Peliputan Agenda Menteri Lingkungan Hidup di Bali Disebut Dibatasi, Transparansi Pemprov Dipertanyakan

Peliputan Agenda Menteri Lingkungan Hidup di Bali Disebut Dibatasi, Transparansi Pemprov Dipertanyakan

Rapat Koordinasi Penanganan Sampah di TPA Suwung yang melibatkan Kementerian Lingkungan Hidup/Badan Pengendalian Lingkungan Hidup menuai sorotan setelah agenda yang sebelumnya dijadwalkan terbuka untuk peliputan media berubah menjadi tertutup.

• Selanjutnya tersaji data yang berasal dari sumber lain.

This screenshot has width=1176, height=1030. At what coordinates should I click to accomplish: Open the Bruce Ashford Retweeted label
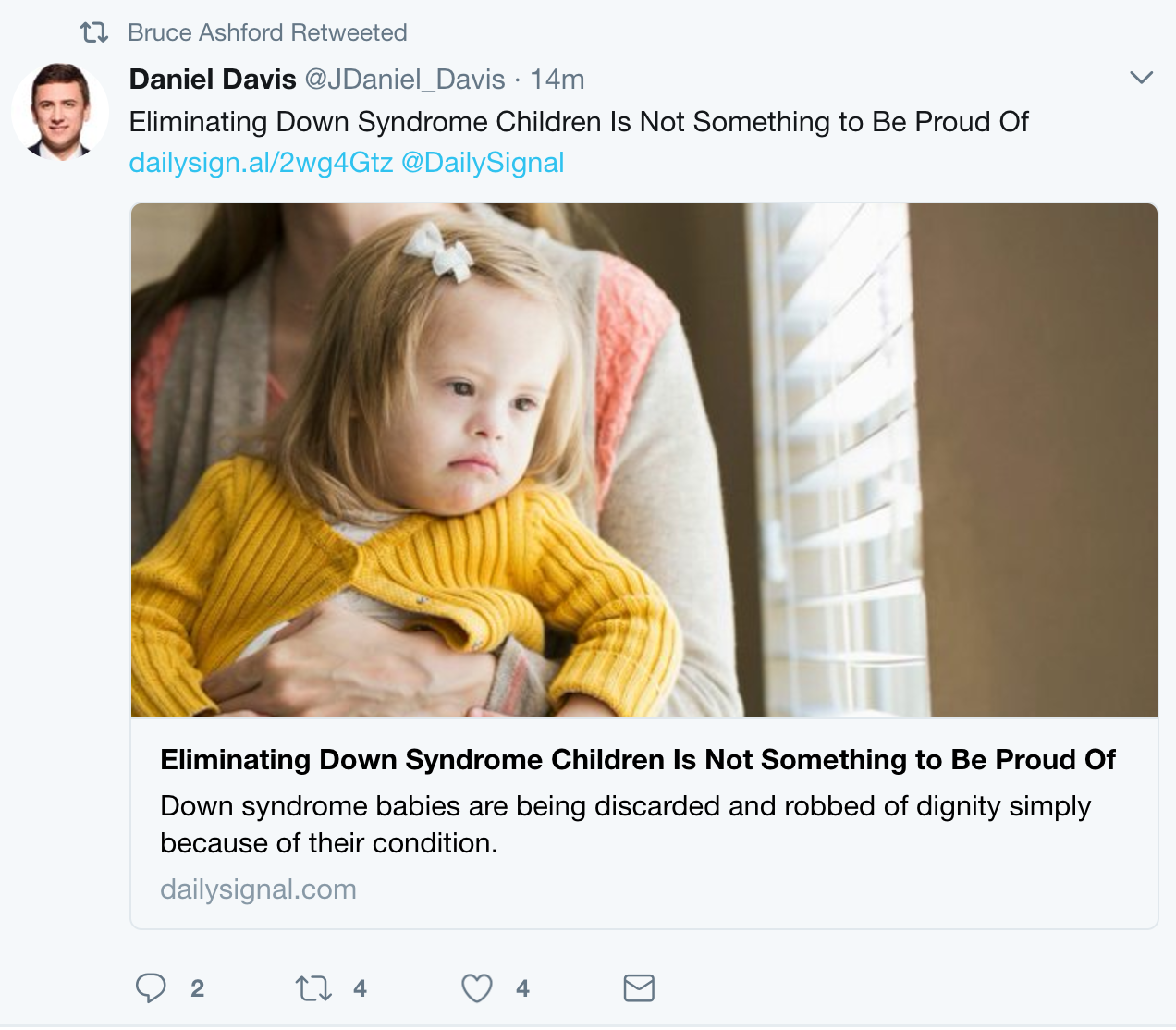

Berdasarkan undangan resmi, awak media diundang untuk meliput dua agenda, yakni rapat bersama Gubernur Bali, Wali Kota Denpasar, Bupati Badung, serta Forkopimda Bali di Rumah Jabatan Gubernur Bali (Jayasabha) pada pukul 09.00 WITA, serta kunjungan kerja ke TPA Suwung pada pukul 14.30 WITA.

Namun, saat sejumlah wartawan hadir di Jayasabha, mereka disebut tidak diperkenankan masuk oleh petugas keamanan. Ketua Ikatan Wartawan Online (IWO) Provinsi Bali, Tri Widiyanti, menyatakan terjadi pengusiran terhadap awak media ketika hendak melakukan peliputan.

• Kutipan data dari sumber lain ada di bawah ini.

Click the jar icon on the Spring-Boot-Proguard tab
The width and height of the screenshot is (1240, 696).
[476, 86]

“Agenda yang seharusnya menjadi bagian dari transparansi publik justru berubah menjadi tertutup. Ini tentu menimbulkan pertanyaan,” kata Tri Widiyanti kepada sejumlah media.

Ia menilai kebijakan tersebut bertentangan dengan prinsip keterbukaan informasi publik dan mempertanyakan komitmen pemerintah daerah dalam menjunjung transparansi. “Pemimpin, baik gubernur, menteri, bupati hingga presiden, dipilih oleh rakyat. Ketika rakyat—yang diwakili oleh media—justru dihalangi mengakses informasi di rumah jabatan gubernur, ini menjadi tidak masuk akal,” ujarnya.

Menurutnya, peristiwa ini menjadi catatan penting bagi pelaksanaan keterbukaan informasi di lingkungan Pemerintah Provinsi Bali, khususnya pada agenda yang berkaitan langsung dengan kepentingan publik seperti penanganan sampah.

Hingga berita ini diturunkan, belum ada keterangan resmi dari pihak Pemerintah Provinsi Bali terkait pembatasan akses peliputan tersebut.